The Berawans, a close cousin of the Kelabits, with many similar words between them and their arts, names and culture being very much identical, have also stayed in these parts around the Buduk Ubung, especially along the banks of the rivers emanating from these mountains.
The Penans too consider this as part of their realm but being nomadic, they need to cover vast areas to ensure themselves of the availability of adequate territory to scour for sources of food for survival. Their food resources included all kinds of games and products from the forest.
In the absence of wild animals to hunt, they would survive on the flour made from the wild sago of the kanangan palm tree and also the edible shoots of the plant. The forest is their main source of sustenance in a symbiotic relationship between man and nature nurtured and perfected over the ages.
The Penan’s and the forests’ survival is so intertwined that the destruction of one will lead to severe and adverse consequences on the other. A sad tale made more poignant and real when the jungles were decimated for logging.

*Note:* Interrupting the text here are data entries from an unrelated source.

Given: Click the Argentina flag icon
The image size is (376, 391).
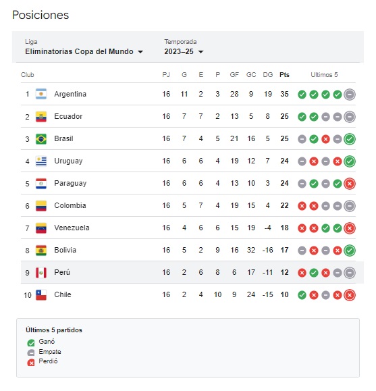Looking at the screenshot, I should click(41, 94).
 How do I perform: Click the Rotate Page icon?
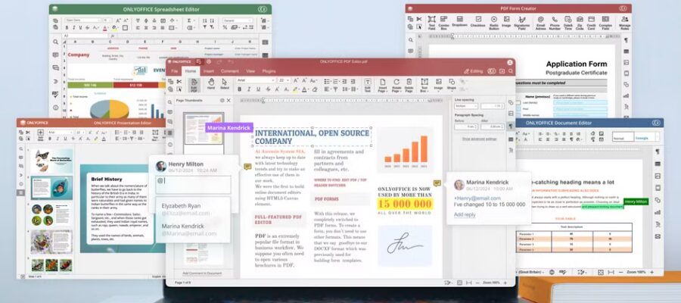[396, 83]
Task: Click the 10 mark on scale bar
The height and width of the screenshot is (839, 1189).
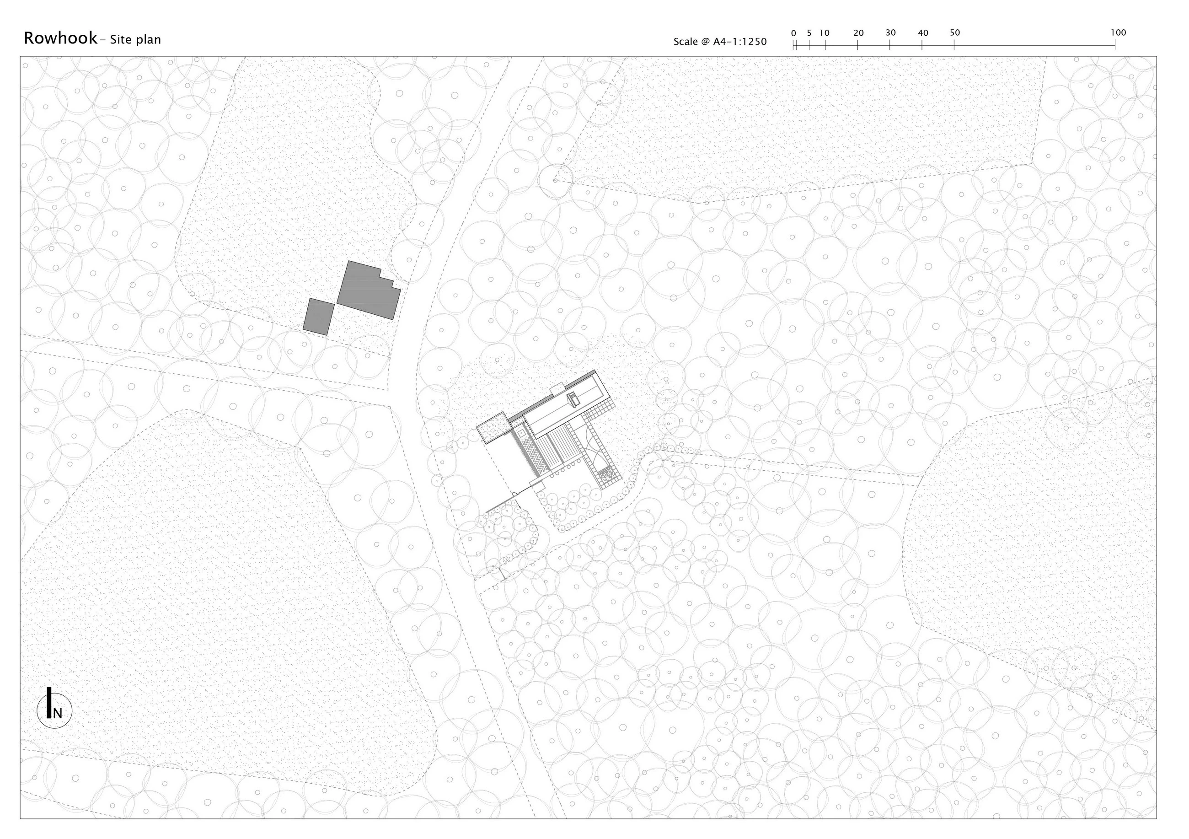Action: tap(824, 33)
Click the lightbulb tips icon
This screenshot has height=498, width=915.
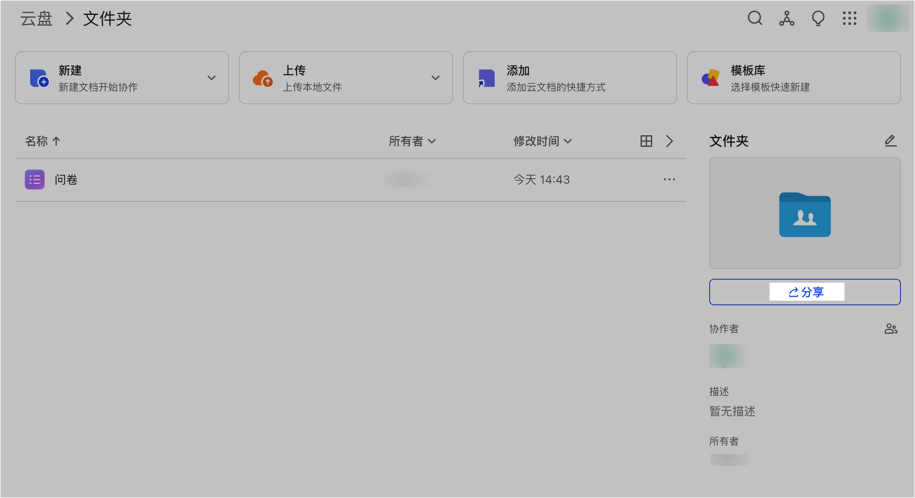click(818, 19)
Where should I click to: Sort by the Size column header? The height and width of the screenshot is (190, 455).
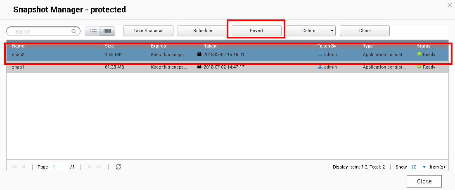click(109, 46)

Not far from the foot of Buduk Ubung and to the eastern side, sits the Kelabit settlement of Long Seridan. To the mountain’s north lies the sources of the Limbang river.
At the Long Seridan settlement, one of my cousins had married the tribal chief of this community, reinforcing long standing relations between the community here and those in the highlands.
A beautiful country lies here, with an agreeable and wholesome mountain stream filled with plenty of fish including the famous, and now very rare and expensive, empurau.
Well, correction, the fishes are no longer that plentiful anymore. Thanks again to the logging activities which not only harvested the valuable timber but decimated most of the animal life and the fisheries.